Diese DNA-Suche nach Schülern zeigt exemplarisch den schleichenden Umbau des Rechts- in den Sicherheitsstaat. Die Schüler hatten im Eifer einer Bildungsdemonstration die Humboldt-Universität gestürmt und dort eine Ausstellung über jüdische Unternehmer im Nationalsozialismus erheblich beschädigt. Die Polizei sucht die Täter mit allem Nachdruck - so weit, so gut. Aber sie greift viel zu tief in die Kiste mit den Strafverfolgungsinstrumenten.

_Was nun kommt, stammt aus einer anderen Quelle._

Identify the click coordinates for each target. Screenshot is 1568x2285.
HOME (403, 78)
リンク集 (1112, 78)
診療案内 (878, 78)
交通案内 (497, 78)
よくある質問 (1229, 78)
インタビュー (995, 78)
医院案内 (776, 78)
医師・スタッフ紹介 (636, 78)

Aufkleber, die Schüler mit ihrer Spucke angebracht hatten, sollen jetzt auf DNA-Spuren hin untersucht werden, um so die Schüler zu finden. Bedenklich daran ist, dass ein konkreter Tatverdacht bei dieser Suche mit den Gendaten nicht mehr benötigt wird. Es reicht ein bloßer Vorverdacht: Es könnte ja sein, dass die gleichen Schüler, die die Aufkleber hinterlassen haben, auch die Plakate der Ausstellung zerrissen haben. Vielleicht war es sogar jemand aus der Aufkleber-Truppe, der "Scheiß Israel" rief. Das ist zwar reichlich unwahrscheinlich - aber man kann es auch nicht völlig ausschließen. Dieser Vorverdacht reicht der Polizei aus: Wenn die Staatsgewalt mit Blaulicht und Tatütata vorfährt, bleibt der Grundsatz der Verhältnismäßigkeit auf der Strecke und die Rechte der Bürger kommen unter die Räder.
Was früher noch als absurd galt, ist heute schon normal: Dieser Wandel vollzieht sich nirgendwo so schnell wie bei der inneren Sicherheit. Wer hätte es vor 20 Jahren für möglich gehalten, dass Polizisten eines Tages in eine Wohnung einbrechen dürfen, um dort Abhörgeräte zu verstecken? Wer hätte gedacht, dass einmal festgehalten wird, wer wann mit wem wie lange telefoniert? Beides ist inzwischen Gesetz - Stück für Stück greift sich der Staat, was ihm nicht zusteht. Fortsetzung folgt.